__TASK A__. Reproduce the extracted records, starting with the line that contains "View the list of 27 Retweets" and going on through the last line of the records. Omit the pictures from your reproduction.

__TEXT SEGMENT__.
The Selectman in the town of Wayland voted unanimously to oppose the initiative.

State Rep. Tom Conroy, D-Wayland

Senator John Kerry (D-MA) publicly opposed it while running for reelection for senate.

Republican State Senator and future U.S. senator Scott Brown voted against Question 1 despite voting against raising the state's flat tax to 5.95% while in the state senate in 2003.

===Organizations against the measure===
Coalition for Our Communities, an organization created by the Massachusetts AFL-CIO that reportedly had $1.34 million with which to mount an effort to defeat the measure. The Coalition's funds are derived mainly from unions, including $750,000 from the National Education Association. The group also received $250,000 from American Federation of Teachers Solidarity Fund. Both the NEA and the AFTSF are based in Washington, D.C.

===Editorial opposition===
The Boston Globe officially asked voters to vote "no" on Question 1.

===Arguments that were presented against Question 1===
- Massachusetts would lose about 40% of its income and would deal an $11 billion blow to the state, which would have adverse effects throughout state government.
- It would put education, health care, public safety and infrastructure at risk.

Extracted records
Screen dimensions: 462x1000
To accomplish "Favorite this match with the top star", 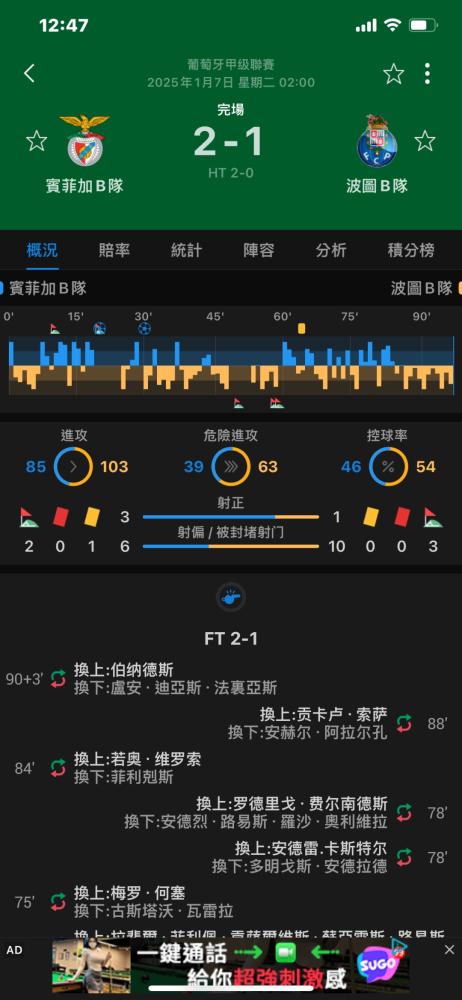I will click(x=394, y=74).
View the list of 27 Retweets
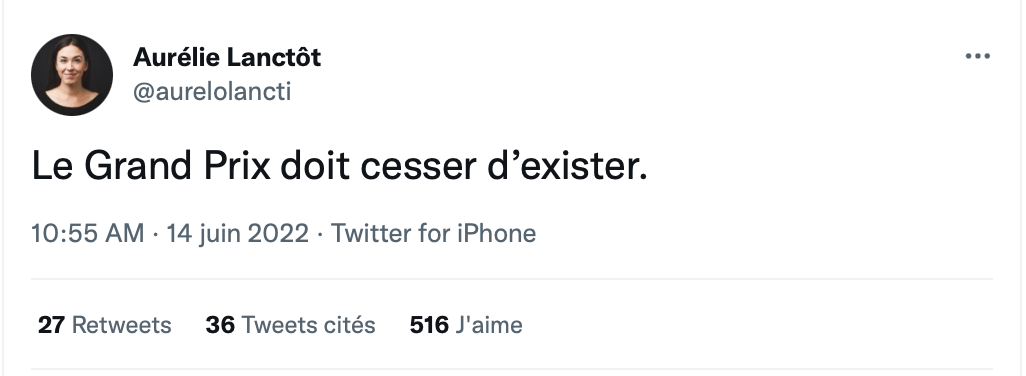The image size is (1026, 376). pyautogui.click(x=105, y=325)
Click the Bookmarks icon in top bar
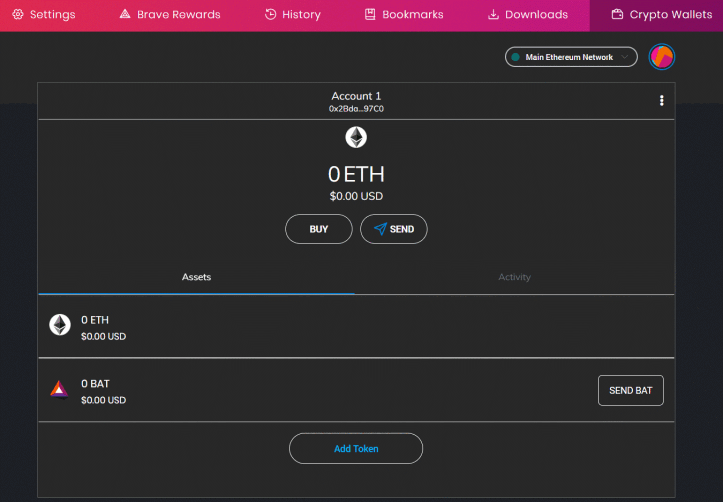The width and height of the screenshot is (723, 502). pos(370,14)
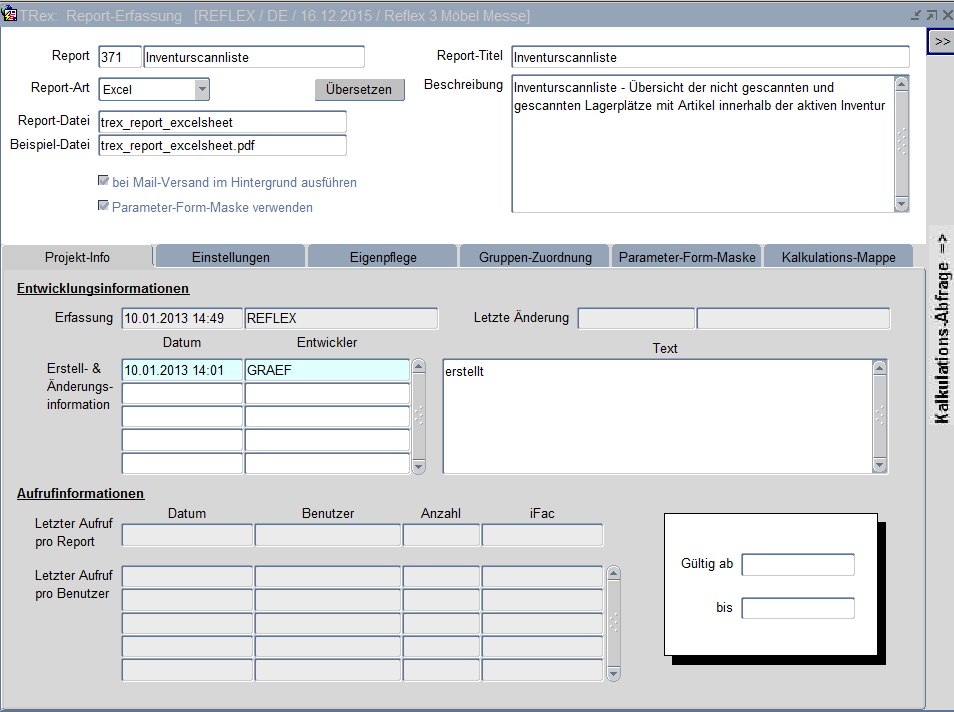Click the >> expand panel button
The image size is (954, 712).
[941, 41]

__TASK B__. Write the next part of the text about opposition to Massachusetts Question 1, beginning right after its final sentence.

__RESPONSE A__.
View the list of 27 Retweets
The image size is (1026, 376). pyautogui.click(x=105, y=325)
Click the Bookmarks icon in top bar
The width and height of the screenshot is (723, 502). pos(370,14)
Click the >> expand panel button
The image size is (954, 712).
[941, 41]

__RESPONSE B__.
- Mass Municipal Association, representing all 351 towns, estimated cuts in local aid as approximately $3 Billion.
- Proponents have not specified any specific cuts that could be made that approach 40% of state revenue.

===Funding===
According to campaign finance reports, as of November 1, 2008 The Coalition for Our Communities had raised approximately $6,625,000 since creation and had $117,270.95 cash left. They also received about an additional $650,000 in in-kind donations from unions such as donated staff, supplies, postage etc.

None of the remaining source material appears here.